## [Problem description]
Edit the rows from the line with "What do you see at coordinates (32, 393)" to the line with "center [68, 589].", changing "Identify the location of" to "Find the position of" and leaving everything else unchanged. Return only those lines.

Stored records
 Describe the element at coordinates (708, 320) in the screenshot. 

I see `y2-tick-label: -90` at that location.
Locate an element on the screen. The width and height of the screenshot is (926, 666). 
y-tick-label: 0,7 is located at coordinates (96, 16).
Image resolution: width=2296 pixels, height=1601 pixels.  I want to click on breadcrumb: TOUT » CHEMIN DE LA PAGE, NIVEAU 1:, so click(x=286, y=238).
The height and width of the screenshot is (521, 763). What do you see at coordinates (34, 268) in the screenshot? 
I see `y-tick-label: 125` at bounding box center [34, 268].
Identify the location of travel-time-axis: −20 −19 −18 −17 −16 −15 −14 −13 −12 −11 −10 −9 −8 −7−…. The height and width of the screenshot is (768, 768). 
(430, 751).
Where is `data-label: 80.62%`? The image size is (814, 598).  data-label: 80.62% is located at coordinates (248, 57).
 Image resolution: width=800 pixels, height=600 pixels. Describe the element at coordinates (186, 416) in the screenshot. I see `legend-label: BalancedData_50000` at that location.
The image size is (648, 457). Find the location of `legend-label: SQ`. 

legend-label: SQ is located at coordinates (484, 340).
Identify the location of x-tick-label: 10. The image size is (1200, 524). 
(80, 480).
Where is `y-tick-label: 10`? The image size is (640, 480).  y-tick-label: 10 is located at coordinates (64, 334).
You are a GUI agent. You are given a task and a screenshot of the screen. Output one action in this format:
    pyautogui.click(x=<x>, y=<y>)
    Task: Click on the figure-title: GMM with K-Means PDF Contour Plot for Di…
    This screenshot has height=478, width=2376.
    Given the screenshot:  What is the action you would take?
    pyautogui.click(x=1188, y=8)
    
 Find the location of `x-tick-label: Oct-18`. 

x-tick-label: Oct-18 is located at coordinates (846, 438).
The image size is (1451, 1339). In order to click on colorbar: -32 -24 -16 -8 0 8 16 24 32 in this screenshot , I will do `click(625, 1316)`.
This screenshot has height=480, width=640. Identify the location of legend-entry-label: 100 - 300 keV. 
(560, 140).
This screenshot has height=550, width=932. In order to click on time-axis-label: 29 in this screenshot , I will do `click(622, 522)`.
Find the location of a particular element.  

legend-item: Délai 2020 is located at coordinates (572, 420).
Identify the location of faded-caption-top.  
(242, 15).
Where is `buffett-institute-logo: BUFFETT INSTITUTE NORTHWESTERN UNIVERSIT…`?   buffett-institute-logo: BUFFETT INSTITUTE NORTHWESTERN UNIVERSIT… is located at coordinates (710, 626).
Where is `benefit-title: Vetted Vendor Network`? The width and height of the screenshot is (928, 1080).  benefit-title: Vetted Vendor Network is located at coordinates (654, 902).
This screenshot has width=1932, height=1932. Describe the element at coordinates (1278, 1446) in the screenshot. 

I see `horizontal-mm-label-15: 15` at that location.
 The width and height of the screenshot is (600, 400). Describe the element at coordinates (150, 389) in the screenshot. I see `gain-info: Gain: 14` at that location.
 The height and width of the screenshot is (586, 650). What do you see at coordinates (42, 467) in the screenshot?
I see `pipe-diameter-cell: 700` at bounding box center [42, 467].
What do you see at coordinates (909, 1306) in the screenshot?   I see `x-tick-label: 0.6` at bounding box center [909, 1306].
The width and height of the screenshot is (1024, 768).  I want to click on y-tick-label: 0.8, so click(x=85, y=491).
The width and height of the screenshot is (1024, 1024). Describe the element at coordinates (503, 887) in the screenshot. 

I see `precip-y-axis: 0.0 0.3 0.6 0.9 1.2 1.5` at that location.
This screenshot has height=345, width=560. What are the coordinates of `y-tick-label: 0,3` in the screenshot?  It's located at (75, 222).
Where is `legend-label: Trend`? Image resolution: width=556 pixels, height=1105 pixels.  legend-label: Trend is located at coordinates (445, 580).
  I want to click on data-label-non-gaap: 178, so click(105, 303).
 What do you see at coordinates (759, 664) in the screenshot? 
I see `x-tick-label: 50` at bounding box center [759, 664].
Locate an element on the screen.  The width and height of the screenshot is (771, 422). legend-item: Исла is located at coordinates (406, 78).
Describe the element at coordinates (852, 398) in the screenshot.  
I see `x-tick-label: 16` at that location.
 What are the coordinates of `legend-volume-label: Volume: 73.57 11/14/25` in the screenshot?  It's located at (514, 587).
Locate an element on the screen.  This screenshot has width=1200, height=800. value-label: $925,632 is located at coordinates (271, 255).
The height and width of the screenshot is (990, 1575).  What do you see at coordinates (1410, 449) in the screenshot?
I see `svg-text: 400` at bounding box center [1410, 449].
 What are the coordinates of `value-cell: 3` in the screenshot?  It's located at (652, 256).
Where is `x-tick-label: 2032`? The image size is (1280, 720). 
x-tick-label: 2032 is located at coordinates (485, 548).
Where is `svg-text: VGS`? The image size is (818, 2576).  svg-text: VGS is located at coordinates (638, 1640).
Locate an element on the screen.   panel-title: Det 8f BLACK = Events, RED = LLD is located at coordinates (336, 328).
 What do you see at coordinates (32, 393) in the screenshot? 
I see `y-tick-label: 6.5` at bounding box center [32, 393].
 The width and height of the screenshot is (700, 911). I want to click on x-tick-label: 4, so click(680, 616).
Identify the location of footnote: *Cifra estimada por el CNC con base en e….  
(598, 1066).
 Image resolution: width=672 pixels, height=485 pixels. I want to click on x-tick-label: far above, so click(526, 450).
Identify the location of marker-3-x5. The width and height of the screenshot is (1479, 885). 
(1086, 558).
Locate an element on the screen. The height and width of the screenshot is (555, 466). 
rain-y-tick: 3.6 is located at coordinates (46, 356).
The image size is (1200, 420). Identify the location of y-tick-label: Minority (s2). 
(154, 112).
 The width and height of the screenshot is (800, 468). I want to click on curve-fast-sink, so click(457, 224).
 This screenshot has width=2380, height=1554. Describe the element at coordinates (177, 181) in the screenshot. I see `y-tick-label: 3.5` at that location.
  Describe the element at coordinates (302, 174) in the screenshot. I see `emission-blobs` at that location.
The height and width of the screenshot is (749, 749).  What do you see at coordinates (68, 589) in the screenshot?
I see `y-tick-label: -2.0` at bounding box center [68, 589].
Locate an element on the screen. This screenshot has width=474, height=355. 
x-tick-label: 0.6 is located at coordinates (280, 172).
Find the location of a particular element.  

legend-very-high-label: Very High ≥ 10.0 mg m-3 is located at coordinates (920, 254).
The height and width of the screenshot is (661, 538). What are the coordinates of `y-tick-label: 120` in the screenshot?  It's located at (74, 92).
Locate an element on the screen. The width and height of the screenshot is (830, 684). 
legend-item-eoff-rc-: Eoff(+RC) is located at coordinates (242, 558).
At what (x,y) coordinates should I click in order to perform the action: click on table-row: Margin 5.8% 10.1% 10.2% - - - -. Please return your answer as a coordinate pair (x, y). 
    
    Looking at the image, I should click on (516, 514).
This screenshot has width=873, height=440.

## [Response to the exercise]
 What do you see at coordinates (32, 393) in the screenshot? 
I see `y-tick-label: 6.5` at bounding box center [32, 393].
 The width and height of the screenshot is (700, 911). I want to click on x-tick-label: 4, so click(680, 616).
Find the position of footnote: *Cifra estimada por el CNC con base en e….  
(598, 1066).
 Image resolution: width=672 pixels, height=485 pixels. I want to click on x-tick-label: far above, so click(526, 450).
Find the position of marker-3-x5. The width and height of the screenshot is (1479, 885). 
(1086, 558).
Locate an element on the screen. The height and width of the screenshot is (555, 466). 
rain-y-tick: 3.6 is located at coordinates (46, 356).
The image size is (1200, 420). Find the position of y-tick-label: Minority (s2). 
(154, 112).
 The width and height of the screenshot is (800, 468). I want to click on curve-fast-sink, so click(457, 224).
 This screenshot has width=2380, height=1554. Describe the element at coordinates (177, 181) in the screenshot. I see `y-tick-label: 3.5` at that location.
  Describe the element at coordinates (302, 174) in the screenshot. I see `emission-blobs` at that location.
The height and width of the screenshot is (749, 749).  What do you see at coordinates (68, 589) in the screenshot?
I see `y-tick-label: -2.0` at bounding box center [68, 589].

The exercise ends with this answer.